Personal information
- Born: June 12, 1959 (age 67) Port Arthur, Texas, U.S.
- Listed height: 5 ft 11 in (1.80 m)
- Listed weight: 178 lb (81 kg)

Career information
- High school: LaGrange (Lake Charles, Louisiana)
- College: Tulane
- NFL draft: 1981: undrafted

Career history
- Los Angeles Rams (1981)*; Chicago Bears (1981); Green Bay Packers (1982)*; Chicago Blitz (1983–1984); New Jersey Generals (1985);
- * Offseason or practice squad member only

Career NFL statistics
- Receptions: 9
- Receiving yards: 243
- Touchdowns: 2
- Stats at Pro Football Reference

= Marcus Anderson =

American football player (born 1959)

Marcus J. Anderson (born June 12, 1959) is an American former professional football player who was a wide receiver in the National Football League (NFL). He was signed by the Chicago Bears as an undrafted free agent in 1981. He played college football for the Tulane Green Wave.

== Professional career ==
Anderson attended LaGrange High School in Lake Charles, Louisiana. Anderson finished his undergraduate degree at Tulane University in Education and communication.

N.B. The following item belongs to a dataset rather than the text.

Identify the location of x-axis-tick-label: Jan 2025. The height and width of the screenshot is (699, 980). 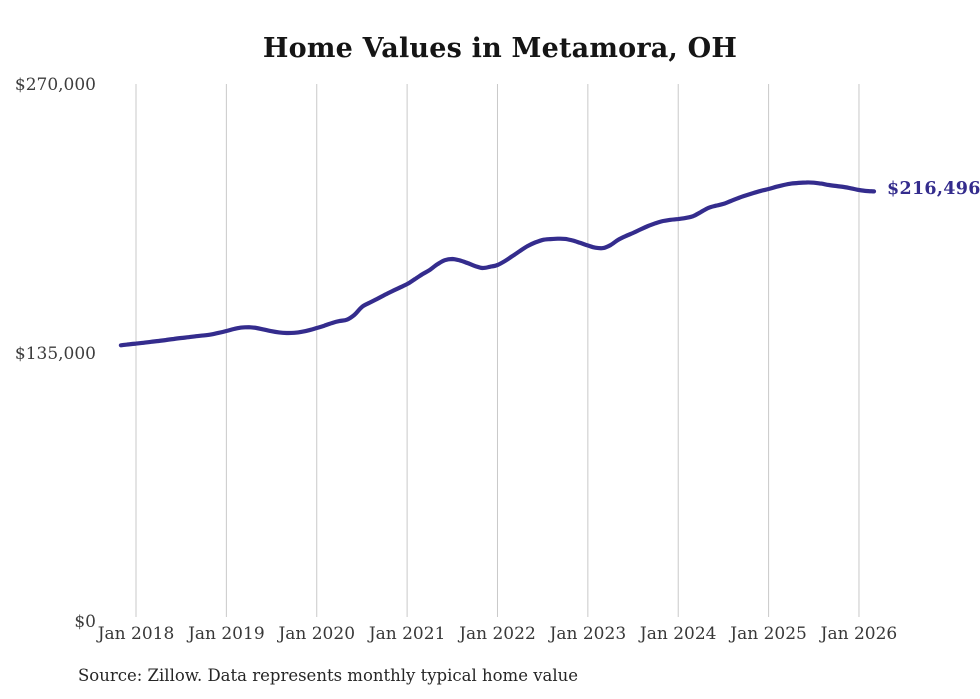
(768, 634).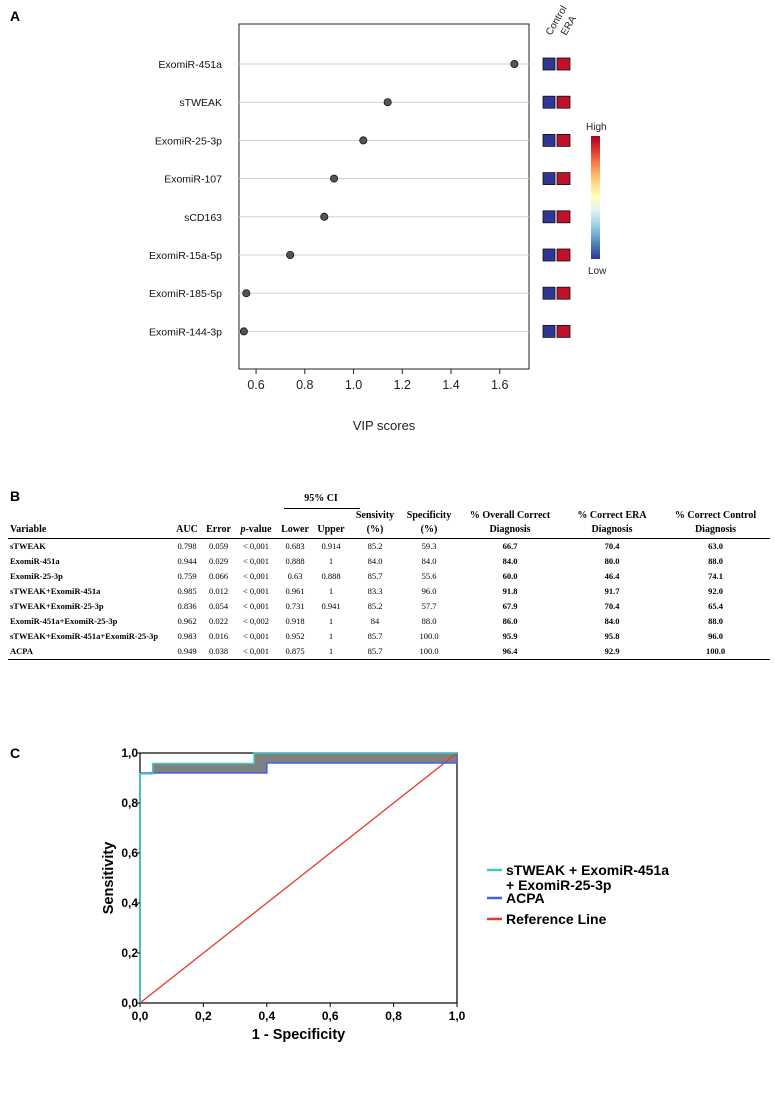 The width and height of the screenshot is (775, 1104). I want to click on cell-control: 74.1, so click(716, 576).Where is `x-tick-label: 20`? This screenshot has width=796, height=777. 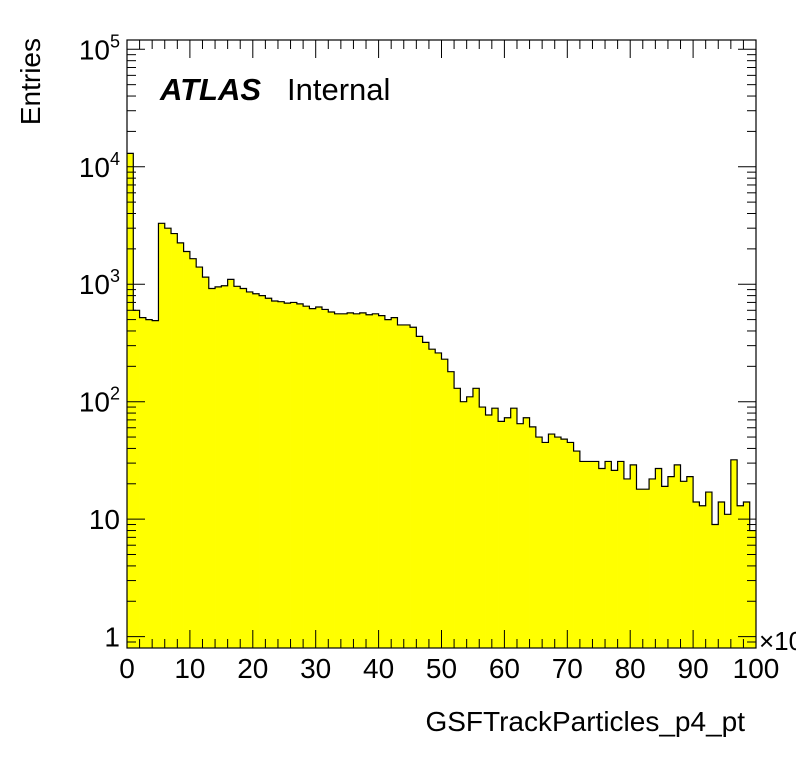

Anderson scored ten touch downs during his time at Tulane from 1977 - 1980.

Anderson played for the Chicago Bears and scored two touchdowns in 1981. His best game came on Monday Night Football in a road contest against the Detroit Lions where he caught six passes for 176 yards. Anderson scored one long touchdown in the game and made another catch going down at the one-yard line to set up another Bears touchdown.

Anderson played for the Chicago Blitz and led the team with 50 catches for 940 yards with 5 TDs. Playing for the New Jersey Generals in 1985.